If it was your first high gain tube amp, that means you probably haven't been playing all that long. If I was only playing 5-10 years, this amp probably would have been over my head. I mean to say that I wouldn't have been able to figure out the beauty of the design when I had been playing less than 10 years, I would have just sold it and got a 5150 or DSL.


----------



## Cynicanal (May 21, 2020)

GoldDragon said:


> Like I said earlier, it seems to be almost made to be used with a boost.
> 
> I suspect it has one less clipping stage than most high gain amps. It sounds very open and "dry" without much grain or buzz. Kinda glassy but hot. If you put a SD-1 in front, it puts it into 5150 level of saturated gain. Just keep the boost on all the time and use the on board switchable boost to go in and out of high gain.
> 
> ...


Putting a boost pedal in front of the onboard boost doesn't do anything good IME; it just creates all kinds of ugly noise and feedback. I'm not sure whether it has the same number of gain stages as a Recto/5150 (I've always heard that it's got a cathode-driven tone stack but the diagram here [https://media.americanmusical.com/ItemFiles/Manual/LANIRT120H_Manual.pdf] seems to contradict that -- you wouldn't use a different triode for the rhythm and lead tone stacks if they were both cathode driven -- and if it's not cathode driven, that puts it at 4 gain stages [not counting the input stage], same as a Recto, SLO, or Uberschall), but either way, adding another boost to the front isn't like adding a gain stage in this case; all that would do is slam the solid-state op-amps of the boost circuit, which isn't what you're aiming to do.

It's true that you'd need an attenuator if you wanted to use a Studio Classic at bedroom levels, but if you can turn it up to even "this won't get the cops called on you in a suburban neighborhood in the afternoon" levels, the 5w setting of the Studio Classic will leave the Ironheart in the dust for that tone (the real discriminator here for your use case is the footswitchable cleans -- _that's_ the part that you're not going to get with a proper 2203 or jumpered 1959SLP sound for ~$1200).
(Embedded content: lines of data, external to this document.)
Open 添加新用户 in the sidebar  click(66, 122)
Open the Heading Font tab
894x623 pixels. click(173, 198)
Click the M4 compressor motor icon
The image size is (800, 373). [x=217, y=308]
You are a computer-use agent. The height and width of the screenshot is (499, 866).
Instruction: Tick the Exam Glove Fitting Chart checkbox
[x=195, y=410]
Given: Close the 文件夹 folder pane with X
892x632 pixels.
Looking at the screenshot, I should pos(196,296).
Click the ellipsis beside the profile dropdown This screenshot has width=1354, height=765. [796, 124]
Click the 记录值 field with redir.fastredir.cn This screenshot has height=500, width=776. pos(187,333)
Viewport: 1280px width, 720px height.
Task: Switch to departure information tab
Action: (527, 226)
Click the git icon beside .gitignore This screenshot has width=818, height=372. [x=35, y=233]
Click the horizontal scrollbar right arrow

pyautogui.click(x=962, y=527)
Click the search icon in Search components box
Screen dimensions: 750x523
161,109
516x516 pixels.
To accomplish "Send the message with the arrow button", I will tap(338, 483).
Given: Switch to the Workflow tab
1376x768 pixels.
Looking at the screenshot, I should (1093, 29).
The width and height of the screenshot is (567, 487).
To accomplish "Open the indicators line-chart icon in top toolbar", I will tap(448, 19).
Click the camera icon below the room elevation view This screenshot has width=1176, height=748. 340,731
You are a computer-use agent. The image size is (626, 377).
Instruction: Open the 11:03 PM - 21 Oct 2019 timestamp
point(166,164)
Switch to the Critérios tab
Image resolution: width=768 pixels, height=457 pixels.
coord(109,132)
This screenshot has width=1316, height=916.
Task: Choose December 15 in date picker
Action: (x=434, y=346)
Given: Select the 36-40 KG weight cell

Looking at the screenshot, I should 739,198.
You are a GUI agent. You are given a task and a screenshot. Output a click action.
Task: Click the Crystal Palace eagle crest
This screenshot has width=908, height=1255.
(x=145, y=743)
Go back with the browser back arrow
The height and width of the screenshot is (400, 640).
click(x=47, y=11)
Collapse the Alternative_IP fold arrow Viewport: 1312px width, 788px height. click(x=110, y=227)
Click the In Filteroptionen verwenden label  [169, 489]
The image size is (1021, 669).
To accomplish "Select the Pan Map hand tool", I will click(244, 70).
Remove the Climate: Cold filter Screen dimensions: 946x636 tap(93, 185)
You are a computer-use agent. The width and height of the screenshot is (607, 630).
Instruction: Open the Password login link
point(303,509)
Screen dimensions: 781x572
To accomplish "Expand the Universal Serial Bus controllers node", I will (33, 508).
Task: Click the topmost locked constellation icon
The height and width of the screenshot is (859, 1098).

And, you're wrong that I haven't been playing all that long -- around 15 years. I spent a _lot_ of that time doing the solid state + pedal thing (partially because the #1 tone I chased for years was the classic Sunlight Studios tone). Ironically, my main solid state head during those years was an old '80s solid state Laney head, so I was well used to the push-pull EQ knobs long before I got my Ironheart.


----------



## GoldDragon (May 21, 2020)

Cynicanal said:


> Putting a boost pedal in front of the onboard boost doesn't do anything good IME; it just creates all kinds of ugly noise and feedback. I'm not sure whether it has the same number of gain stages as a Recto/5150 (I've always heard that it's got a cathode-driven tone stack but the diagram here [https://media.americanmusical.com/ItemFiles/Manual/LANIRT120H_Manual.pdf] seems to contradict that -- you wouldn't use a different triode for the rhythm and lead tone stacks if they were both cathode driven -- and if it's not cathode driven, that puts it at 4 gain stages [not counting the input stage], same as a Recto, SLO, or Uberschall), but either way, adding another boost to the front isn't like adding a gain stage in this case; all that would do is slam the solid-state op-amps of the boost circuit, which isn't what you're aiming to do.
> 
> It's true that you'd need an attenuator if you wanted to use a Studio Classic at bedroom levels, but if you can turn it up to even "this won't get the cops called on you in a suburban neighborhood in the afternoon" levels, the 5w setting of the Studio Classic will leave the Ironheart in the dust for that tone (the real discriminator here for your use case is the footswitchable cleans -- _that's_ the part that you're not going to get with a proper 2203 or jumpered 1959SLP sound for ~$1200).
> 
> And, you're wrong that I haven't been playing all that long -- around 15 years. I spent a _lot_ of that time doing the solid state + pedal thing (partially because the #1 tone I chased for years was the classic Sunlight Studios tone). Ironically, my main solid state head during those years was an old '80s solid state Laney head, so I was well used to the push-pull EQ knobs long before I got my Ironheart.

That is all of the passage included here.